Most delis inhabit a comfort zone of boughtin baguettes and twee pots of chutney. Owner Mhairi Taylor, on the other hand, has had the nerve and conviction to equip Delizique with a proper kitchen, and surround herself with a team of talented bakers and chefs.
When the supermarkets tell me they sell food that's as good as I'd cook at home, I know they're talking bollocks. But if Taylor were to make that claim, the only way I could disagree would be by saying that Delizique's food is even better than I might make at home.
Memories of my last "can't be bothered cooking today" takeaway are still vivid: an invigorating Indian-style rasam soup, a main course salad of Puy lentils, roasted squash and feta, and a statuesque beetroot and pistachio cake with a fabulous pink cream-cheesy frosting - tinted with pomegranate juice, perhaps?
At any rate, it's all great stuff and Taylor's new sit-down eatery more than met my already high expectations. The specials menu on "Our first Saturday - so please be kind!" needed few pleas in mitigation. The adventurous and mainly seasonal ingredients were exciting. The cooking occupied that perfect zone where ingredients do not just become a vehicle for showing off chefs' techniques but are allowed to speak for themselves, helped along with just the little touch of inspiration needed to make them sing. My kind of food.
I've never been totally convinced, if I'm honest, about razor clams. They so easily turn into rubber bands. Here they had been chopped up raw with halibut and "cooked" in a ceviche marinade with lemon juice, shallots, capers, gherkins and raw beetroot. This is the way to deal with these tricky little devils. Served on the shell, with a fistful of juicy green claytonia leaves and Delizique's great home-baked bread, this was one of the best things I've eaten this year. Equally faultless, if less original, was impeccably grilled squid, spiked with chilli and flanked by organic leaves and feathery bronze fennel.
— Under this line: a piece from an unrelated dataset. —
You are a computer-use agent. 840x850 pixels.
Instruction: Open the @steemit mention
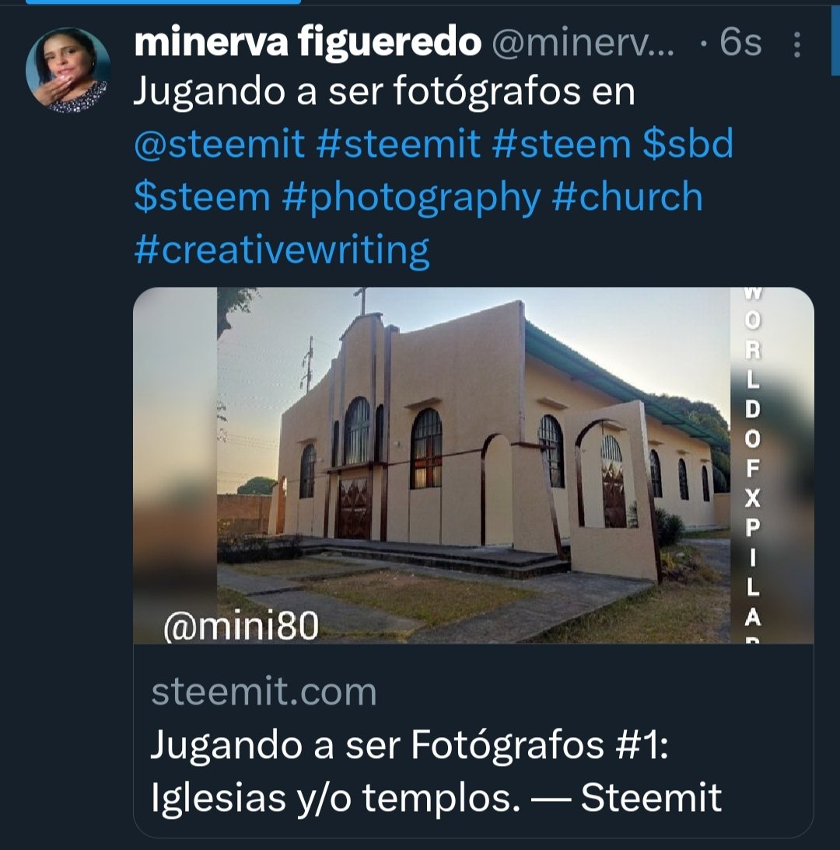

There are lots of cheap propositions for hard-up weekdays, like an HLT (grilled halloumi cheese, organic leaves and tomato on Delizique's own fantastic ciabatta), smoked mackerel and beetroot pate, eggs Benedict - but the weekend highlights were too interesting to miss. A sparklingly fresh John Dory grilled on the bone made a persuasive calling card for Cafezique's fish supplier on Skye.
This splendid fish went beautifully with its darkly roasted sliced potatoes, interspersed with fleshy cheeks of sun-dried tomatoes and plump olives.
Scared of wild rabbit? Bones, shot and all that? Then try the rabbit at Cafezique. Tender meat fell off the leg, softened by a mustardy vegetable mulch thick with wild garlic leaves, and freshened by the last-minute addition of bright green peas and broad beans slipped out of both pod and inner skin. Sweet roast beetroot complemented the gamey flavour of the meat.
Clocking the dishes floating past our table, I made a list of things I want to try in future. Abundant plates of super-sized langoustines, puffy goat's cheese soufflés, not to mention all the simple but lovely breakfast possibilities, like Delizique's own brioche, or granola with mountain honey. I'm quite convinced I could eat my way through a loaf of Delizique's crusty sourdough toast, even without the French lactic butter or its own marmalade and jam.
Our desserts were fine - a fig and plum frangipane tart and golden Jersey crème brulée tart - though both would have been improved by thinner, shorter pastry. With Cafezique inundated with diners from day one, it may take the kitchen a little fine-tuning to get the shoprestaurant supply balance just right.
Cafezique manages to pack a bar and two dining floors into a very small space. The person who designed it must be a wizard. The decor isn't in your face, and the whole place is very clever - not a carpet in sight, yet you can still hear yourself think.
This is a rare thing, excellent acoustics but lots of atmosphere and a bubbly background buzz.